[出典] "Novel screening system revealed that intracellular cholesterol trafficking can be a good target for colon cancer prevention" Miyamoto S [..] Mutoh M. Sci Rep. 2019-04-17.
  • がん化学予防は、天然物、合成または生物学的製剤を利用して、発がんの初期または前がん状態の細胞のがん細胞への進行を、逆行、抑制または予防する手法を言う。国立がんセンターの研究チームは今回、がんの初期段階の'hallmark'とされた細胞増殖とアポトーシスを指標とする化合物スクリーンに替えて、正常細胞または良性腺腫の悪性形質転換を予防する観点からの化合物スクリーンを行ない、大腸がんの化学予防薬候補として既存の抗真菌薬を同定した。
  • PDIS (Platform for Drug Discovery, Informatics, and Structural Life Science)事業の支援を受けて設立された東京大学創薬機構が提供する化合物ライブラリーのうちValidated Compound Library (リポジショニングや構築アッセイ系の確認に用いられるサンプルのセット既存薬 約1500サンプル、既知薬理活性試薬 約1900サンプル)由来の既存薬1,280サンプルを対象として、それぞれ未分化状態の維持と炎症反応の誘導に関与する転写因子TCF/LEFとNF-κβの活性を抑制し、抗酸化ストレスに寄与する転写因子NRF2の活性を亢進する化合物8種類を大腸がん予防薬候補として同定した。
  • その中で 、経口抗真菌剤として承認されているイトラコナゾールを、家族性大腸腺腫症モデルのMinマウス (Jackson eNews)で評価し、イトラコナゾールが腸ポリープ形成を顕著に抑制することを見出した。また、この抑制効果が、部分的に、イトラコナゾールのコレステロールの細胞内輸送阻害を介した転写因子の活性調節に由来することが、示唆された。
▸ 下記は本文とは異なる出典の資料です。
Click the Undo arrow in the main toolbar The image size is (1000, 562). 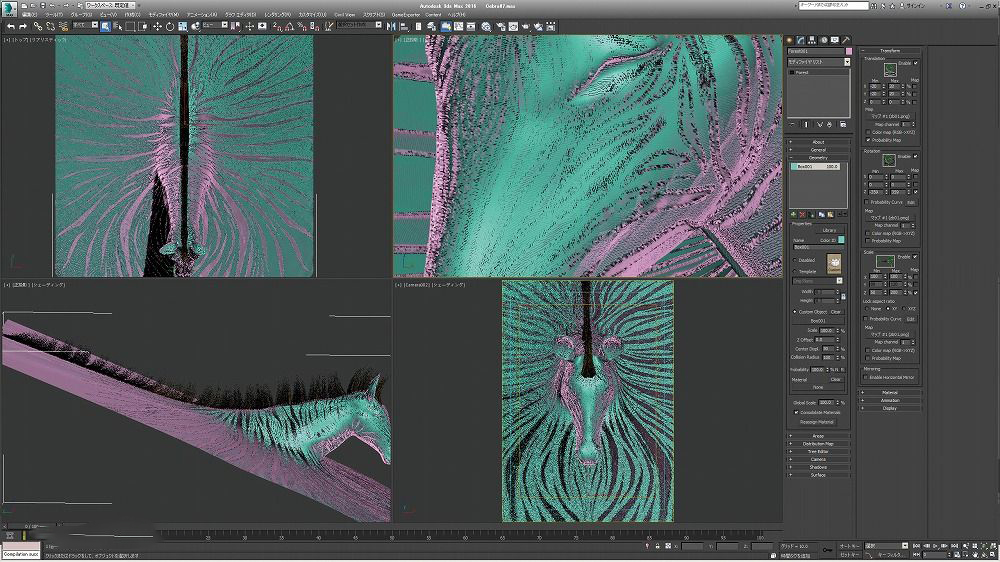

  • 本研究は、がん化を予防する観点からの化合物スクリーニングが薬剤候補同定に有効であり、コレステロールの取り込みに加えてコレステロールの細胞内輸送の抑制も大腸がん予防の標的であり、また、既存薬の承認時の対象疾患と異なる疾患の治療への再利用 (drug repositioning/repurposing/reporiling)*が創薬の手法として有効であることを示した。
  • (*) ドラッグ・リポジショニングは、長い時間と巨額の経費を必要とし、また、候補薬のドロップアウトが発生する段階である安全性試験の回避が可能になることから、注目を集めている創薬手法である。